Magic Patterns. A focused tool for AI-generated UI components. Works well for rapid prototyping and exploring variations.
The honest assessment of AI-native design tools in 2026: they’re useful for specific workflows (ideation, rapid prototyping, code generation) but they haven’t replaced the core design tool. Designers still bring concepts back to Figma or Framer to refine.
That might change in 2-3 years. It hasn’t yet.
Adobe (the surprise re-entry)
Adobe XD’s discontinuation in 2023 felt like Adobe leaving the product design space. The 2025 launch of Adobe’s new AI-driven design platform (and the deeper integration with the rest of Creative Cloud) has changed that narrative somewhat. We’re not seeing many product design teams switch to Adobe yet, but for organisations already heavy in Creative Cloud, the new tools are at least worth evaluating.
Worth watching, not yet recommending as a primary tool.
Where things land for different team types
A pragmatic guide based on what we saw teams doing successfully.
Product design team at a mid-market SaaS: Figma, with one or two AI tools alongside for ideation. Don’t fight the standard.
Marketing and brand team: Framer for landing pages, Figma for the design system that feeds into both Framer and product.
Open source or privacy-focused org: Penpot self-hosted, supplemented with niche tools where needed.
AI-first design team experimenting with new workflows: Mix of Galileo, v0, and Figma. The combination is more useful than any individual tool.
Enterprise standardised on Microsoft: Figma is still the right call. Microsoft’s design tooling story isn’t a credible product design alternative yet.
The AI features question
A specific note on AI within the major tools. Figma’s AI features focus on accelerating common design tasks (renaming layers, generating variants, suggesting components). These are useful day-to-day but not transformative. Framer’s AI features are more aggressive - including AI-generated layouts and content for marketing sites - and arguably more impactful for the use cases Framer serves. Penpot’s AI features are minimal so far.
The teams getting most value from AI in design aren’t relying on any single tool’s built-in AI. They’re combining design tools with general-purpose AI (ChatGPT, Claude) for ideation and writing, plus specialised tools (Galileo, v0) for specific workflows. The integrated AI features are nice-to-have, not the primary lever.
A note on Canva
We didn’t review Canva at length here because it serves a different audience than the product design tools above. But worth noting: Canva has continued to improve aggressively in 2025-2026 and now serves as the design tool for most non-designers and many marketing teams. It’s not competing with Figma for product design, but it has effectively absorbed the segment of the market that used to use Sketch, then Figma, for non-design-team work.

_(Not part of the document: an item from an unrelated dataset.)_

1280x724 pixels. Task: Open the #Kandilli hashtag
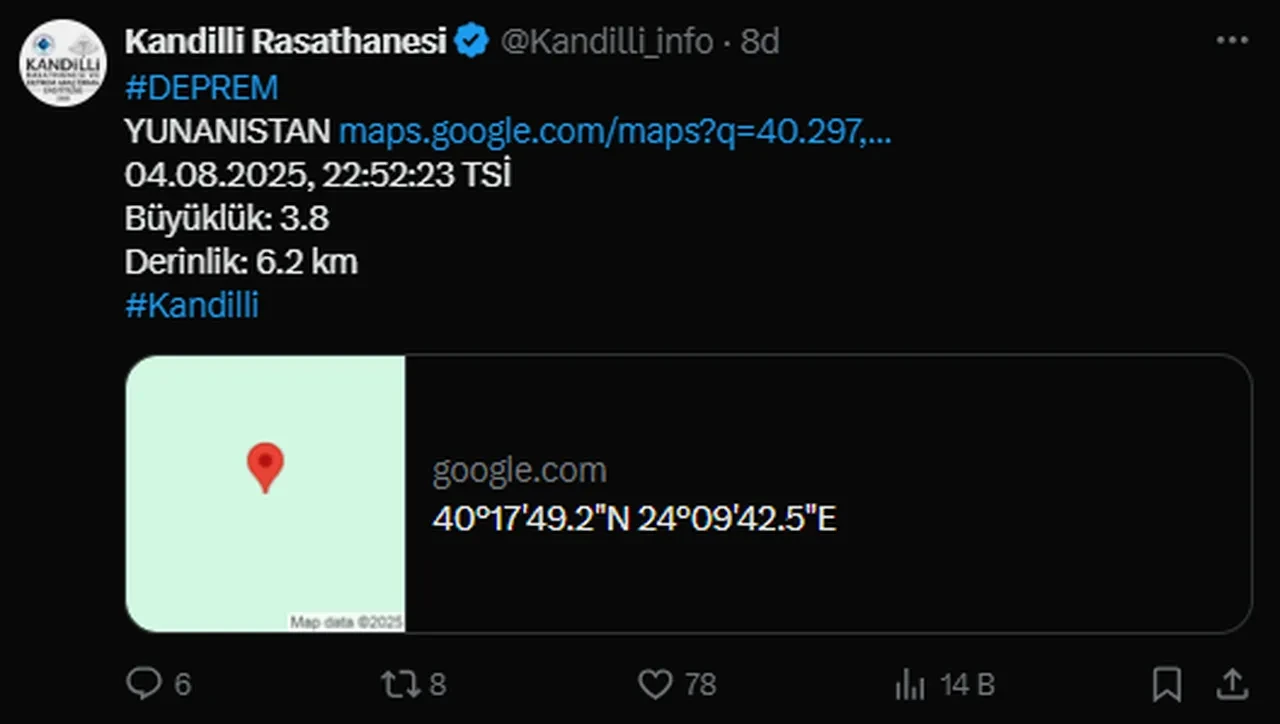point(192,305)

For product design teams with non-designers contributing to marketing assets, the workflow is increasingly: designers create source assets in Figma, non-designers adapt them in Canva, work flows back. That’s a pattern worth designing for explicitly rather than fighting. Some design ops teams are working with consultancies like Team400 to build custom AI tools that bridge these workflows automatically.
The takeaway
Figma is still the king of product design tools in 2026, but the kingdom is more diverse than it was three years ago. Framer owns marketing-design-to-publish. Penpot is a real option for cost or sovereignty reasons. AI-native tools fill specific niches. The right answer for any team depends on what they actually do, not on what’s trendy.
Our general advice: pick your default carefully, then add specialist tools where they earn their place. Don’t chase shiny. The teams shipping the best design work in 2026 are the ones with disciplined tool choices, not the ones running ten apps simultaneously.